If the tech industry gets a D- for sexism, science fiction doesn’t deserve much better than a C-. Maybe a C+ on the good days.

This brings us to Jim Frenkel. His situation is no different than Chris Poole’s, albeit a lot less extreme. The men of Odyssey Con (and one woman is a position of power) were reluctant to exile him from fandom because if he were held to high standards, that would mean they or someone like them might be one day as well. So, he will get an ample supply of second chances, just like most white straight men in science fiction.

There are so many times in science fiction I hold my tongue because I don’t think anyone on programming would listen.
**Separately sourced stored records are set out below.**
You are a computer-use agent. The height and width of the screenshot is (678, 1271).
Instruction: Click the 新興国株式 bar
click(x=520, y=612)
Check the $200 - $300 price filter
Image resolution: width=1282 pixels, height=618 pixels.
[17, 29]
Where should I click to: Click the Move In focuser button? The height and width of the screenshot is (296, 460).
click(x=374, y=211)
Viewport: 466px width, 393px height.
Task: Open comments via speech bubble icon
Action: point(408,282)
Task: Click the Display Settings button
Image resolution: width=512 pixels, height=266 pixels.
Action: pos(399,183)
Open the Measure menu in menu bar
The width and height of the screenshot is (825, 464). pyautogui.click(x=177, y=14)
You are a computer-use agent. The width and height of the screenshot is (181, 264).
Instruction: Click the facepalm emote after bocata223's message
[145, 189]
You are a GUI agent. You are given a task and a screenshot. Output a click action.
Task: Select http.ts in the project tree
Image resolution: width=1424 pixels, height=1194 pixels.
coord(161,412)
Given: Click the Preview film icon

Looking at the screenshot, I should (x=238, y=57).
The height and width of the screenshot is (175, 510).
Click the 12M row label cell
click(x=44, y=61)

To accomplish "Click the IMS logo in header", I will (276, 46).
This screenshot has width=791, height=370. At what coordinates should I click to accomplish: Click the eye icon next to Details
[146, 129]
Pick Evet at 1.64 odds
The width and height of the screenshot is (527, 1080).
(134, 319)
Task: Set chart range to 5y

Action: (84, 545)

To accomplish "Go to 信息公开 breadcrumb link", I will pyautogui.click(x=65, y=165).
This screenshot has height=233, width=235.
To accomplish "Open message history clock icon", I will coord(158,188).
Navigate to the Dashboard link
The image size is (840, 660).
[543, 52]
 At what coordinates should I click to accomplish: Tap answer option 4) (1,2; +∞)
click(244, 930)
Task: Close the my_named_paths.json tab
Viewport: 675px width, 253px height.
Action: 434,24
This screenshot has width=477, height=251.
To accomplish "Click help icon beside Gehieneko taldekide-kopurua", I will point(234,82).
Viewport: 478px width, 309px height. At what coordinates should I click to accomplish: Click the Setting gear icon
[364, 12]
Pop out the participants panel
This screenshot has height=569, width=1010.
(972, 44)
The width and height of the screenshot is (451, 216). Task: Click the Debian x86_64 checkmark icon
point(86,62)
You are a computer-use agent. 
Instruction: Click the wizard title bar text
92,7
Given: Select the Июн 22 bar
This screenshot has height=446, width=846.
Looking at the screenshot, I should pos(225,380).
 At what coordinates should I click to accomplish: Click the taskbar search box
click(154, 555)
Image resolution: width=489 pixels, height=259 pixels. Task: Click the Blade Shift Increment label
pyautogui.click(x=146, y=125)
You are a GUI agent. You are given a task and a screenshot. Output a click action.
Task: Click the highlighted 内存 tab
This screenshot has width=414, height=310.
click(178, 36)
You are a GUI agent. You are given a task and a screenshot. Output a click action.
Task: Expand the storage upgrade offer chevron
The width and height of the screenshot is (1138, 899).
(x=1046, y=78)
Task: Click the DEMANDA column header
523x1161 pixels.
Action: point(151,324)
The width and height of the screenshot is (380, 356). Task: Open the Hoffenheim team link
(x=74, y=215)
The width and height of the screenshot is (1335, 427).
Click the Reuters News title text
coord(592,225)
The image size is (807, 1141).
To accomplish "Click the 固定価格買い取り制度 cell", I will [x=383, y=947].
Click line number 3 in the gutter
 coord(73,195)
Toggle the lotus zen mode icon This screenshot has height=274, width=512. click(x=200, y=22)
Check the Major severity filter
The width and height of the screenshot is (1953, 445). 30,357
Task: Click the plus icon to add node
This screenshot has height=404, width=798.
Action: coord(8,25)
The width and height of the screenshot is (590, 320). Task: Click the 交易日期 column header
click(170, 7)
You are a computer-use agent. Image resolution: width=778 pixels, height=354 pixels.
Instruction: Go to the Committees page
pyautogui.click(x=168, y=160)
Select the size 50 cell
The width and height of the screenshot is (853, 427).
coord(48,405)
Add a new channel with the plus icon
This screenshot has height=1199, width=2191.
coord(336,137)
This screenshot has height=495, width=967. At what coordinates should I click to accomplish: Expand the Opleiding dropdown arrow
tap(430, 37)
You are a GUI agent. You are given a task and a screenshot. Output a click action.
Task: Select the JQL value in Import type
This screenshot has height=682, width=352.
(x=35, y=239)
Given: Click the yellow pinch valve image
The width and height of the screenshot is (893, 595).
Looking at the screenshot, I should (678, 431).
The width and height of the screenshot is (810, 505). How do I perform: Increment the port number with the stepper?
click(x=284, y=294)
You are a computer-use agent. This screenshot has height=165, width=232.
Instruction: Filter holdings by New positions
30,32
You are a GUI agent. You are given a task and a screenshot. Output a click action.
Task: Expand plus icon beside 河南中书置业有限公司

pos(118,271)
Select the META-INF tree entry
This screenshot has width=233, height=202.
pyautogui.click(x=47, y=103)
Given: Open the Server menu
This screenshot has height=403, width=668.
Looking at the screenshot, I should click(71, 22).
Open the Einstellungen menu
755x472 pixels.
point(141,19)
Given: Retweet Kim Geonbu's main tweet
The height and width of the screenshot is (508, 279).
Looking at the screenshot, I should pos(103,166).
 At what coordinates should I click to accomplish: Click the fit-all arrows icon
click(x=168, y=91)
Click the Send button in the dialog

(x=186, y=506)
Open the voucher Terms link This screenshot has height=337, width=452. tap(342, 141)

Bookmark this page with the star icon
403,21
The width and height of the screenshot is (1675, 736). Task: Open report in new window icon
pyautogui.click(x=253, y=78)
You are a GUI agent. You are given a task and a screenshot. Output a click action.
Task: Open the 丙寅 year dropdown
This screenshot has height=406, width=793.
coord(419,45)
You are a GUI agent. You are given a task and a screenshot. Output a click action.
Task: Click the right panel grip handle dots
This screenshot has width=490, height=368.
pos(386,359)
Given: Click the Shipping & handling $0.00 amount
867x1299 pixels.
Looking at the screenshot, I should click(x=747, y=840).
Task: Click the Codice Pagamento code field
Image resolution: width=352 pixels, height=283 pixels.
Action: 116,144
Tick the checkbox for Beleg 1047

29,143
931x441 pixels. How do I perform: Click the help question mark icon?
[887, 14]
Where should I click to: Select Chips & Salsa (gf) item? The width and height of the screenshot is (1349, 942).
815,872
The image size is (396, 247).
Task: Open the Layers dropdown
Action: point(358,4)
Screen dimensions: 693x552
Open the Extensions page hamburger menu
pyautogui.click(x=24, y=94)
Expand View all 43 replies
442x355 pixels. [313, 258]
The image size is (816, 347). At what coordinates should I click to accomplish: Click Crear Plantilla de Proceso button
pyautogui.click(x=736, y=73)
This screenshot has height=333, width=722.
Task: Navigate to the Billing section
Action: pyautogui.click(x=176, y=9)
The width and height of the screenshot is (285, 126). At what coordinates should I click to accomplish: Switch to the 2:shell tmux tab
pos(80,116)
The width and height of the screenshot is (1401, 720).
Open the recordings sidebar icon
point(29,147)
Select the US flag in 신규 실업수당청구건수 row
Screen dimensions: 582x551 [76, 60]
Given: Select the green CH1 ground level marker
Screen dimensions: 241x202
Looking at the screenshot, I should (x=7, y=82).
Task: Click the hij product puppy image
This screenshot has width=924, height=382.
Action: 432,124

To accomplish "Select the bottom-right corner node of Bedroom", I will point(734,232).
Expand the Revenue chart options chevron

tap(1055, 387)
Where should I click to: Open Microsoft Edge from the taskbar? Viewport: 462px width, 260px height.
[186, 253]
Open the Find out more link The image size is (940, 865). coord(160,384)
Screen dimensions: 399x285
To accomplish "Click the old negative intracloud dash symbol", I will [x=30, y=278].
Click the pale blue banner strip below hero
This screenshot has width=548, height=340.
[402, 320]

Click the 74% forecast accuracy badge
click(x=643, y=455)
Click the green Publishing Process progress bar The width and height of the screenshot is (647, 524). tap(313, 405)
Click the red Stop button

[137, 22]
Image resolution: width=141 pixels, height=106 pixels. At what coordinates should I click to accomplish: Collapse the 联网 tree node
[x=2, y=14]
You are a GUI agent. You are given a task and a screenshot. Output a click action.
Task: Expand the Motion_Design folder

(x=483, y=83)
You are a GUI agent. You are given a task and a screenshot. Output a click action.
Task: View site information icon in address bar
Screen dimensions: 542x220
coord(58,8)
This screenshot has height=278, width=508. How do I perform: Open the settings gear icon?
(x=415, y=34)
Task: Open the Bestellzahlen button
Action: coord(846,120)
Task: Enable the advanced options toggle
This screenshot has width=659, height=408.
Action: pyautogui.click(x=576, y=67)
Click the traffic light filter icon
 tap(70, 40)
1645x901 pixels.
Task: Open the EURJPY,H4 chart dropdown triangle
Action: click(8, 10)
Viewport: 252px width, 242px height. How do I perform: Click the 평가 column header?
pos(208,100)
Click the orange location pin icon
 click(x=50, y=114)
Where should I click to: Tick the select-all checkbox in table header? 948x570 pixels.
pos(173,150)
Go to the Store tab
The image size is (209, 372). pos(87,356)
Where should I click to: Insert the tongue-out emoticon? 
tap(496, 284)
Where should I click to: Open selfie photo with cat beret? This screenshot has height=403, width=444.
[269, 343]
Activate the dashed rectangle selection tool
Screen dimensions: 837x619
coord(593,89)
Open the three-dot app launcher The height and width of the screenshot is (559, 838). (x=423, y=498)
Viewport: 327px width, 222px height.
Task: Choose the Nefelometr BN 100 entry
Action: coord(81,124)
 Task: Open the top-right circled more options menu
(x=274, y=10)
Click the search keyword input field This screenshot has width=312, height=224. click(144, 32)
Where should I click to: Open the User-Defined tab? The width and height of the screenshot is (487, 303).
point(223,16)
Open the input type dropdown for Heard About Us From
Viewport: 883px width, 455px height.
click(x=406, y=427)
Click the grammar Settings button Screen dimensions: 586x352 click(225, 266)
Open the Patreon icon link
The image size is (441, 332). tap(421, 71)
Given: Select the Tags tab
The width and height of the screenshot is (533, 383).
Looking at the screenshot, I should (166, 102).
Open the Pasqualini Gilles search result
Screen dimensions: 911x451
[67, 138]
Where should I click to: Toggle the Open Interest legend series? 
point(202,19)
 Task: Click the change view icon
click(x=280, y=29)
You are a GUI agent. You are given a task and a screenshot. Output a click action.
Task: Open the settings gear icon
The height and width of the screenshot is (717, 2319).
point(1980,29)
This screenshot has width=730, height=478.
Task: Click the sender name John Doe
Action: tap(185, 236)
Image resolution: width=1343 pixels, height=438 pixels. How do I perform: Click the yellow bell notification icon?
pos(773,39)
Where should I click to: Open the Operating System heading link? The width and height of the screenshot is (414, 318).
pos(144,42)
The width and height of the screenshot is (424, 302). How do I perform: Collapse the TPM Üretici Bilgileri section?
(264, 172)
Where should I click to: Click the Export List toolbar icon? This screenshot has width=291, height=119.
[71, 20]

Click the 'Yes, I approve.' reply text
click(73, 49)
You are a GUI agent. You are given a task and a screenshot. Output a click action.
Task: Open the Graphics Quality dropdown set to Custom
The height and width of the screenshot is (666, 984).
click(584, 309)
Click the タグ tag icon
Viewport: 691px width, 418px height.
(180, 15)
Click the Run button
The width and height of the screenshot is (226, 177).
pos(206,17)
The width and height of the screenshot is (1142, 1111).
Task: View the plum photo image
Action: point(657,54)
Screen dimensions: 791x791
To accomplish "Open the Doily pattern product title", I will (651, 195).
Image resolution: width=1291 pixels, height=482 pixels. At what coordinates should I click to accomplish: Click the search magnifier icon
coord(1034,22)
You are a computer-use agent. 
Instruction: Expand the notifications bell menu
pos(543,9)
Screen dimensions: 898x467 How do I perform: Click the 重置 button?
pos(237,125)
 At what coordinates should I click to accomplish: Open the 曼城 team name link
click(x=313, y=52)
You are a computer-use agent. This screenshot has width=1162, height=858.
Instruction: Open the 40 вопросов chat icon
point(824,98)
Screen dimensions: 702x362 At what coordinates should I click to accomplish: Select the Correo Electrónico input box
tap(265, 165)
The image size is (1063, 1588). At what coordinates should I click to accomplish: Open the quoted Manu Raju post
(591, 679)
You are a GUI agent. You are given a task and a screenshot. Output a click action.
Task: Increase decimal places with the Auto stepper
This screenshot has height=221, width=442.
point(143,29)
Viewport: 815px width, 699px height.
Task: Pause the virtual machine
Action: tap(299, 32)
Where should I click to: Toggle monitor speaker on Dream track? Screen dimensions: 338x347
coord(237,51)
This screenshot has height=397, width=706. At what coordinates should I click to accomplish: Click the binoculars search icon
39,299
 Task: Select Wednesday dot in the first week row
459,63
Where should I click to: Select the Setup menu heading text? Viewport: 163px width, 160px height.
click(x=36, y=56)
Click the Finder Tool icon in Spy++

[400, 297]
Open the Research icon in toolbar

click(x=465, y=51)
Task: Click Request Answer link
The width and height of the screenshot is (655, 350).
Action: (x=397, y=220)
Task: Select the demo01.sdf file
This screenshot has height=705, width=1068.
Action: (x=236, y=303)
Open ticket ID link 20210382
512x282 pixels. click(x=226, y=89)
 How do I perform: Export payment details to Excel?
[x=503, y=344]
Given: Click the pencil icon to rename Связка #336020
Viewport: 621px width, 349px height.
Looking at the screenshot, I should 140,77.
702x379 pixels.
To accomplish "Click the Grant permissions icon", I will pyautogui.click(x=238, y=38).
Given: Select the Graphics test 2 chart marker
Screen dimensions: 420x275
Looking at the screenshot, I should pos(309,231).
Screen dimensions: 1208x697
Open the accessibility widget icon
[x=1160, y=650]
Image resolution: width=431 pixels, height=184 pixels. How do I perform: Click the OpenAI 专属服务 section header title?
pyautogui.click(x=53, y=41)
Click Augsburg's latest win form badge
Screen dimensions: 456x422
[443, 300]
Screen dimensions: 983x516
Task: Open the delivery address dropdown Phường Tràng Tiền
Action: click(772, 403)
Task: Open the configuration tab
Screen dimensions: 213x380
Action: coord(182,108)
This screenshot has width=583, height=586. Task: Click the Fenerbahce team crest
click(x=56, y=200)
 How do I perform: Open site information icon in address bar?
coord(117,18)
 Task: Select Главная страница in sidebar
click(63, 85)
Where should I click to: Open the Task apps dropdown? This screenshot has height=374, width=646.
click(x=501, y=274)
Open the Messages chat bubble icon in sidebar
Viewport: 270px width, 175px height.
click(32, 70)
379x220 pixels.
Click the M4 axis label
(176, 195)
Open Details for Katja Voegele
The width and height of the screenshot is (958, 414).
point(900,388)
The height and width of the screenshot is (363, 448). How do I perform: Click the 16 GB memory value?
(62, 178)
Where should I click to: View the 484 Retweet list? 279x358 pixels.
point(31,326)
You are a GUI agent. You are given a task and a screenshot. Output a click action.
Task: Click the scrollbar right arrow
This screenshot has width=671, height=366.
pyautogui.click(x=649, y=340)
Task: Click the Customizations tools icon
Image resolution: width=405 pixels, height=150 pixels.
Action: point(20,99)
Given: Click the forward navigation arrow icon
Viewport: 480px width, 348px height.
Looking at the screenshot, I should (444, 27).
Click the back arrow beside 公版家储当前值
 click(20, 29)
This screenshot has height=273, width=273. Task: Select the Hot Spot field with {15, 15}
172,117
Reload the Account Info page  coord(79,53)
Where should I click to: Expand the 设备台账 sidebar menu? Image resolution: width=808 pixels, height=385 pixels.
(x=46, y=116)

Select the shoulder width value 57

Recently, I was on a panel with a rather prominent man in the game industry that made a wildly sexist remark about “banging whores.” I sat there for the panel, stewing, feeling like this inappropriate statement needed to be called out. I asked male friends about it later, who all told me to, “let it go.”

I realized it wouldn’t be worth it to fight that battle with programming, and it could burn a bridge with someone powerful in my field. Like most women, I fight these internal battles daily — and I lose a piece of my soul every time. I have to imagine Monica Valentinelli was fighting this same internal battle before withdrawing as guest of honor. Her comment about wanting to be known for her work rang so true for me. It’s the same fear all women feel when deciding to speak out, being shoved into a box that says loud feminist.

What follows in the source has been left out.